The baseline for valuation is the net worth or book value of the company. Typically, buyers and investors look to the bank’s TBV—or the bank’s net worth after all intangibles and hybrid capital instruments are netted out. After TBV, the most critical factor in assessing value is earnings. Earnings grow TBV and they allow boards flexibility in providing benefits to shareholders through stock buybacks and dividends. Plus, they allow management the flexibility to invest in people, processes and new lines of business. Also, in a sale of the company, buyers rely on the acquired company’s earnings to repay them for the dilution they take as a result of paying a control premium. More earnings, more premium—and more benefit to shareholders.

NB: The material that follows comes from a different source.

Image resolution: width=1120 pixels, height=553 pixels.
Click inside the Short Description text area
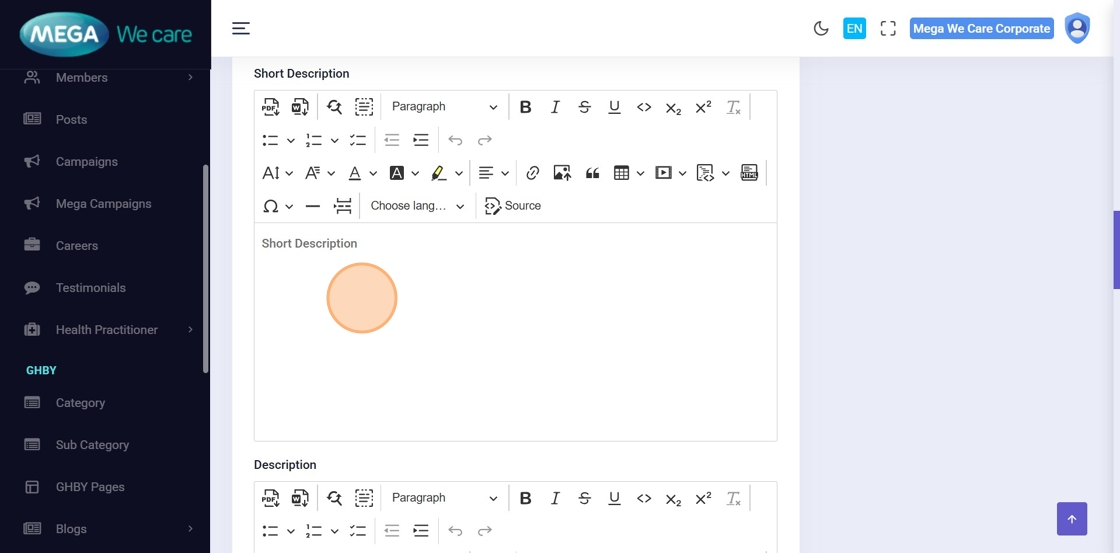(515, 330)
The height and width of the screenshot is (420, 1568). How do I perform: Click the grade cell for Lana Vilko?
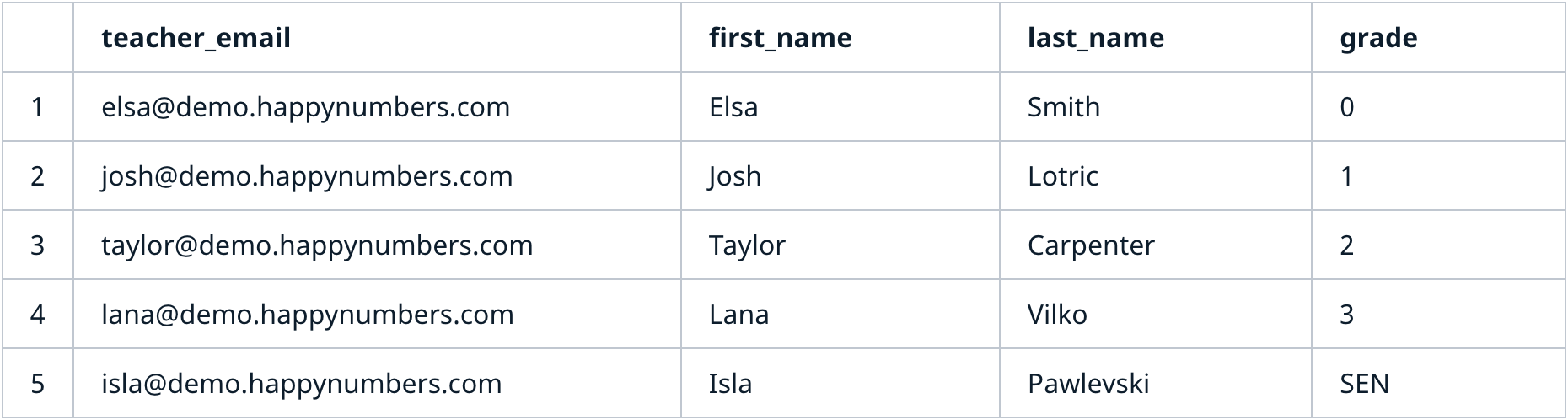(x=1346, y=315)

In the first of a three part series, we will examine some of the attributes that drive tangible book value and are perceived as valuable to prospective acquirers and merger partners. In this issue’s installment, we will look at the TBV metric in detail and how focusing on TBV is critical to driving shareholder value.
Growing Tangible Book Value
Since the financial crisis in 2008, regulators, investors and prospective purchasers have all migrated toward discounting the capital benefits of so-called Tier 2 capital and other intangibles that make up a bank’s “book value.” The use of TBV as the standard metric for assessing a bank’s equity and pricing deals should drive boards toward placing a premium on growing TBV through organic growth. This isn’t necessarily an argument not to do deals, but deals involve premiums and thus are dilutive—even if only for a time—to the organization’s TBV. If boards are eyeing an exit in the short-to-medium term, growing TBV should be an overriding priority.

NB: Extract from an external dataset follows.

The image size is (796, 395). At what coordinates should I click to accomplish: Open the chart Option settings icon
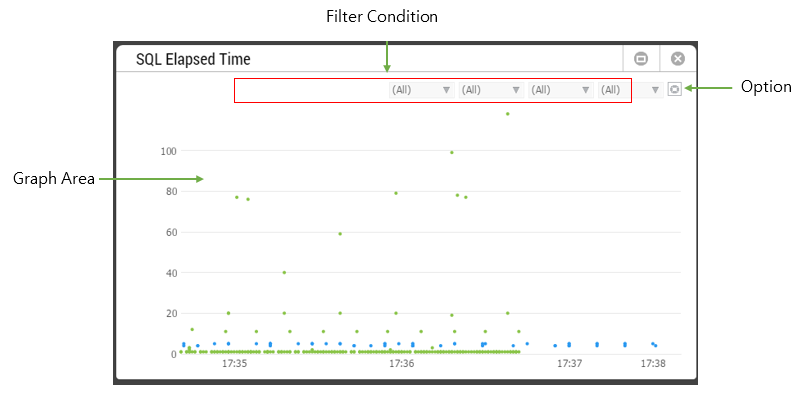(x=674, y=89)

Consider a simplistic example. If a bank organizes and raises capital at $10 per share and runs a five-year business plan that yields growth in TBV of 15 percent per year, the share value at the end of the business plan will be approximately $20 per share. Assuming an exit at 2 times TBV, the bank’s investors will realize a 4 times return on their original investment of $10. Fair enough. Now, take that same bank and grow the TBV at 20 percent instead of 15 percent and the investor will exit at $50—moving the return from 4 times cash-on-cash to 5 times.
The point here is that incremental changes in TBV over the life of a bank’s business plan can have a significant beneficial impact on the bank’s shareholders. Likewise, poor capital planning—including raising capital at significant premiums or poor M&A strategy—can erode TBV and significantly erode the return to shareholders.

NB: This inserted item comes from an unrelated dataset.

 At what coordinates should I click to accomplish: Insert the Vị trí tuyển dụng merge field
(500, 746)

So, how to grow TBV? This is certainly a challenge given the compressed margins and lower earnings in the current banking market. But running the bank efficiently, allocating capital to higher margin businesses, controlling cost of funds, expanding fee income opportunities and careful pricing in the M&A markets can all help push more of the bank’s earnings capacity into the company’s net worth—and yield a better price for the bank’s shares in the open market or in an outright sale.
In the next article in this series, we will explore several operating metrics that assist in TBV growth and drive higher valuations in open market stock sales and the merger markets.
Lee’s comments are strictly his views and opinions and do not constitute investment advice.